An exact reprint of every record below is required, with the pictures left out.

------ Records shown ------

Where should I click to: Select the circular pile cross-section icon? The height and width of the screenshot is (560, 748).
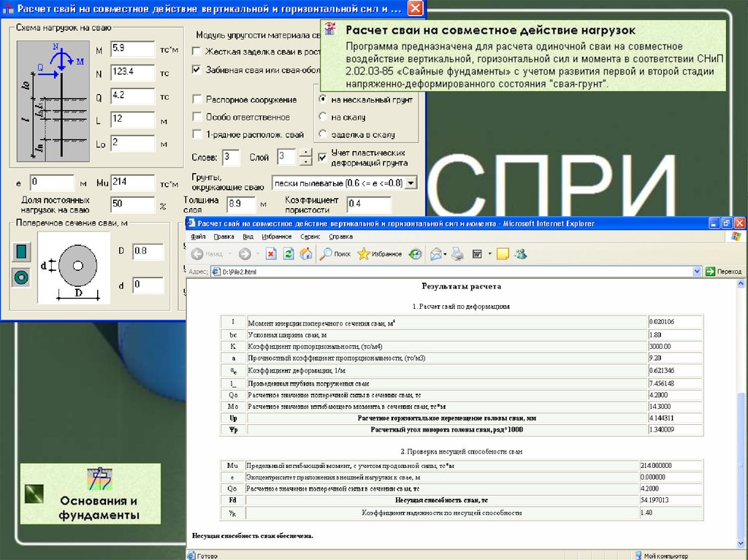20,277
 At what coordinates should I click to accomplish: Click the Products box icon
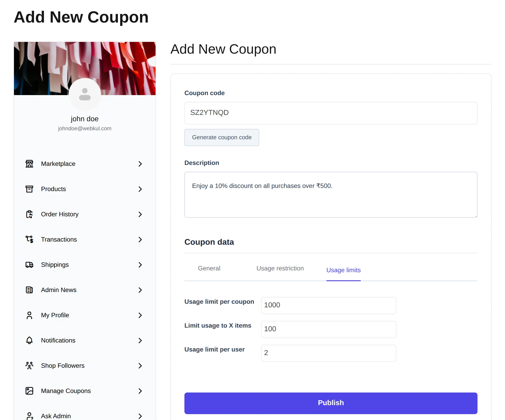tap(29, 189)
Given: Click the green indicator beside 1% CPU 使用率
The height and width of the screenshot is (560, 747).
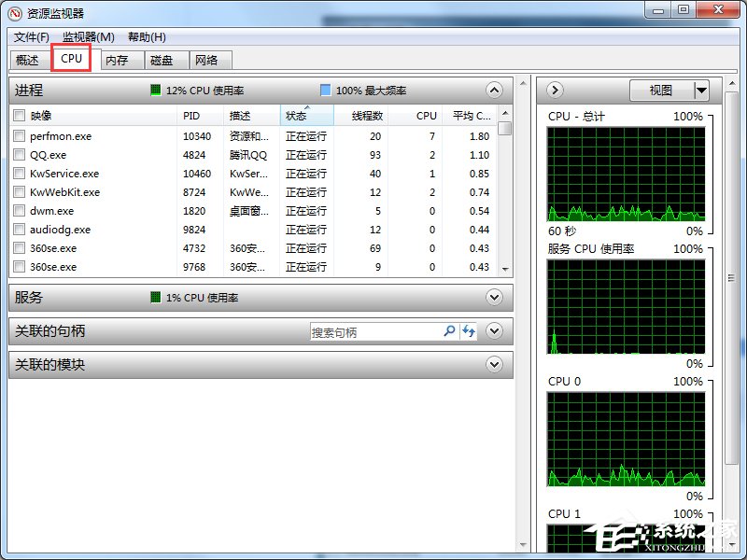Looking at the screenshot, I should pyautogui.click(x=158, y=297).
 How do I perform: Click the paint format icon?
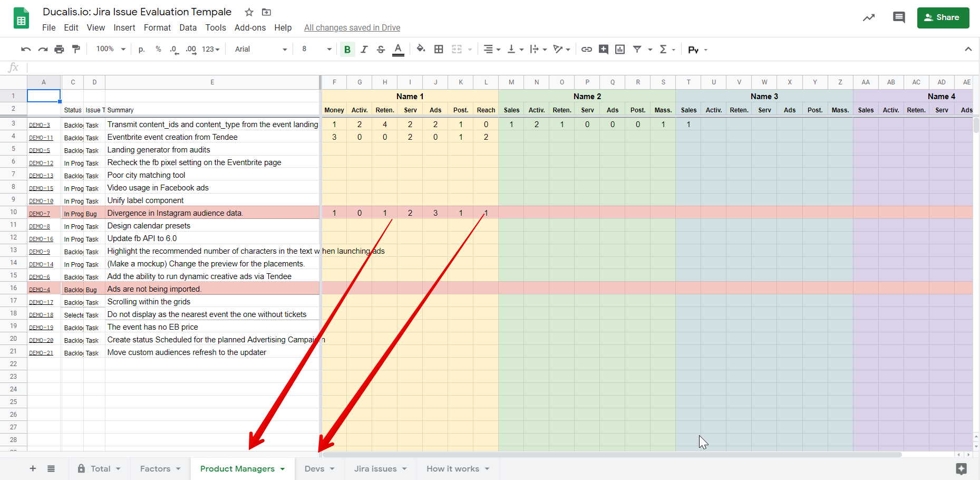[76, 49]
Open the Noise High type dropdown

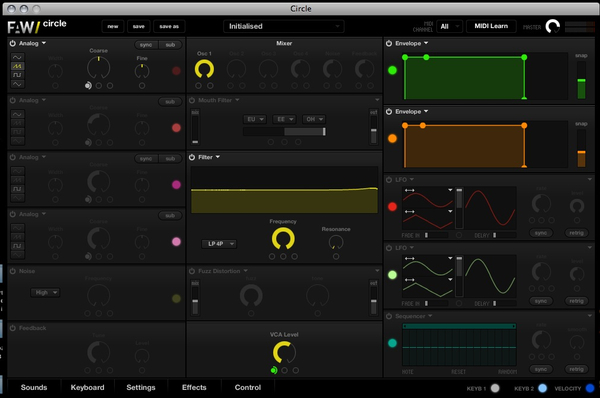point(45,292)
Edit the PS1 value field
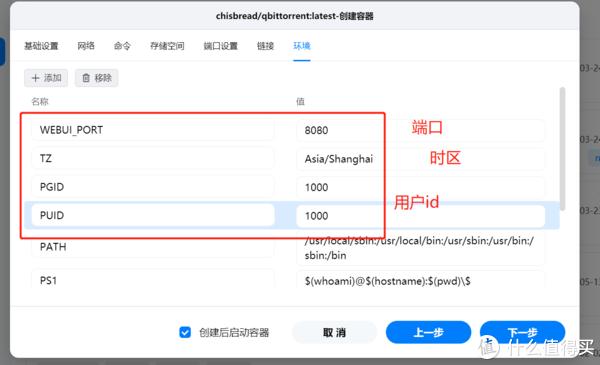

------

■ **Output of the exercise**
Where should I click to: Select the circular pile cross-section icon? The height and width of the screenshot is (560, 748).
20,277
 At what coordinates should I click to accomplish: Click the Products box icon
tap(29, 189)
Given: Click the green indicator beside 1% CPU 使用率
The height and width of the screenshot is (560, 747).
Looking at the screenshot, I should pyautogui.click(x=158, y=297).
 How do I perform: Click the paint format icon?
[76, 49]
Open the Noise High type dropdown

point(45,292)
Edit the PS1 value field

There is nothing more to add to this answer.